La premier, incapace di affrontare in contraddittorio la stampa libera, la vorrebbe acritico megafono; le indirizza sue frequenti epistole, c'impone in televisione lunghi monologhi. Non si fa così in una democrazia liberale, secondo il New York Times qui citato da Francesca De Benedetti.

Meloni crede di porsi sopra la mischia, ma la sua “narrazione” non può celare scelte reazionarie; un fisco regressivo, con una tassa per categoria, la lotta ai poveri (non alla povertà), l'ostilità alla concorrenza precondizione dello sviluppo, un dirigismo d'accatto su prezzi dei voli, margini bancari etc. Gianluca Passarelli, scandagliandone qui il substrato ideologico, scrive: «L'estrema destra fa l'estrema destra».

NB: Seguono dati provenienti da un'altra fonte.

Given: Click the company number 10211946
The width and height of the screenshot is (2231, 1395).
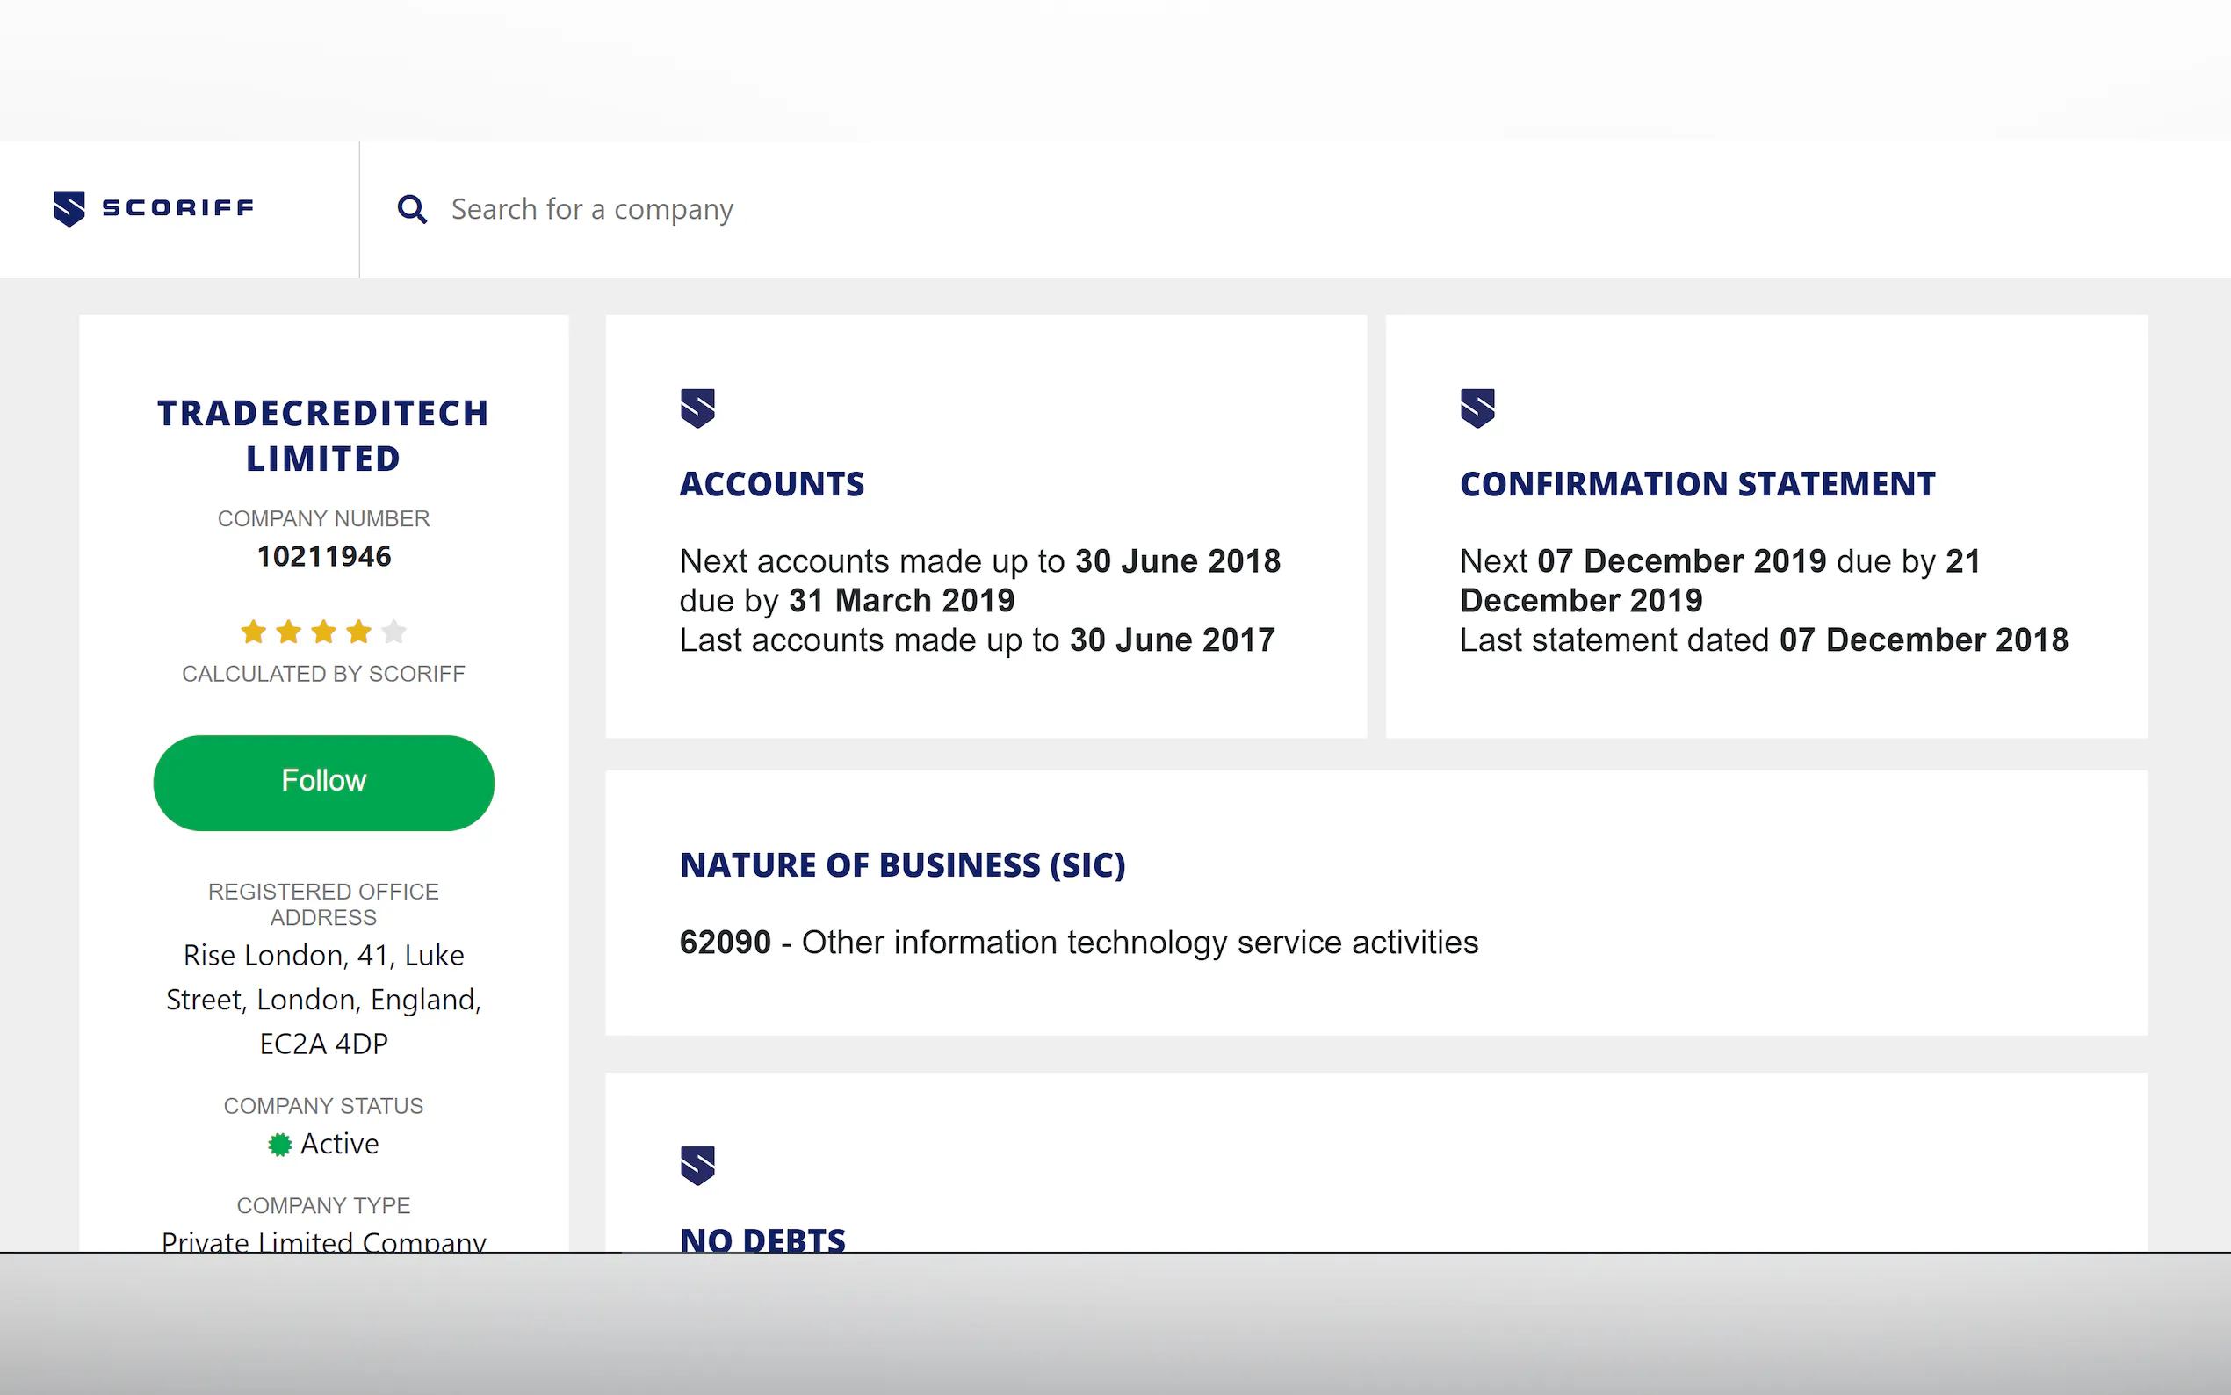Looking at the screenshot, I should pos(324,556).
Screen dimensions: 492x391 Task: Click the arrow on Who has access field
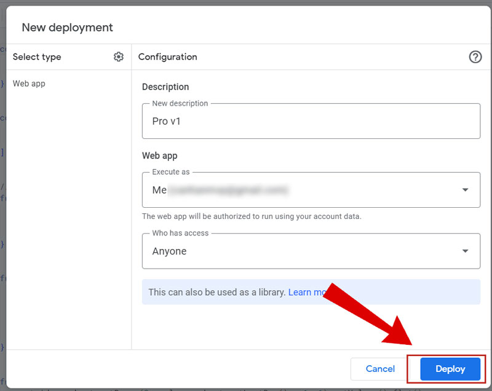pyautogui.click(x=465, y=251)
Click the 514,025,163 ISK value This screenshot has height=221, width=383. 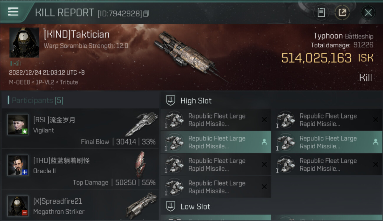point(316,58)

Per aprire la Cina comunista al capitalismo, Deng Xiaoping disse che non conta il colore del gatto, solo che acchiappi il topo; egli però non avrebbe mandato al governo gli eredi di Chiang Kai Shek. Noi invece ci sorbiamo il malgoverno degli eredi del fascismo.

Meloni potrebbe facilmente zittire le polemiche sulla storia sua e dei suoi irrequieti sodali, o sui legami loro col terrorismo; basterebbe parlar chiaro, come Gianfranco Fini nel 2004. Perché mai dunque svicola sul tema, parla di generico “terrorismo” sulla strage di Bologna, o dice che alle Fosse Ardeatine furono trucidati “italiani”, anziché antifascisti?

Ma rinnegare la storia che li accomuna segherebbe le loro radici; se vuol restare a capo dei suoi non può farlo. Perciò si produce in un esercizio acrobatico: restar fedele all'Idea (con la maiuscola!), ma farsi approvare perché prenderebbe i topi. Vorrebbe essere ben accetta nel concerto delle democrazie occidentali, senza staccarsi da quella storia nera che è loro mortale nemica. Se ci riesce colpisce al cuore la Repubblica, nata dal fuoco della vittoria del 1945.

Non si limitano a dire che «Benito fece anche cose buone», o a lugubri riti nibelungici; in un Paese dalla memoria labile, incapace di fare i conti col fascismo, l'attaccamento all'idea, più che metterci una pietra sopra, ne dà un giudizio positivo. Serve dunque un ripassino.

Giunto al governo con la violenza, Mussolini si consolidò col brutale assassinio di Giacomo Matteotti, che aveva difeso i contadini dalle violenze e detto alla Camera crude verità su Mussolini; crebbe reprimendo le opinioni avverse fino al massacro dei fratelli Rosselli, aggredì l'Etiopia col gas tossico e la ferocia di Rodolfo Graziani, ministro della guerra della Repubblica Sociale, venerato dai neofascisti nel dopoguerra. (anche dal cognato di Meloni, il ministro Francesco Lollobrigida, che qualche anno fa inaugurò un mausoleo in onore del gerarca, in quanto «è stato sempre un punto di riferimento»)

Il duce imitò servile il nazismo antisemita fino all'obbrobrio della Shoah, entrò in guerra, credendola breve, per «sedere da vincitore al tavolo della pace», pugnalando alle spalle la Francia a terra. Nato nella violenza civile, morì due anni dopo la disfatta militare del 1943, nel sangue della guerra civile, imposta da Hitler a Mussolini, ormai suo fantoccio.

Cosa mai affascina ancora dell'idea, unendo i tronconi della destra al governo? Negano quei fatti, o li attribuiscono ai nemici del fascismo? E che pensano delle migliaia di persone morte nella guerra civile?

Piero Ignazi, ricordando qui la presenza di Meloni ai funerali di Giuseppe Dimitri, arrestato armi in pugno, chiede, retorico, quale governante di centro-sinistra sia mai andato al funerale di terroristi “rossi”. Queste non paiano fumisterie ideologiche: il peso di quella storia, sommato agli analoghi estremismi spagnoli, polacchi, francesi o tedeschi, rischia perfino di mettere sotto scacco l'Unione Europea. Teniamo gli occhi ben aperti.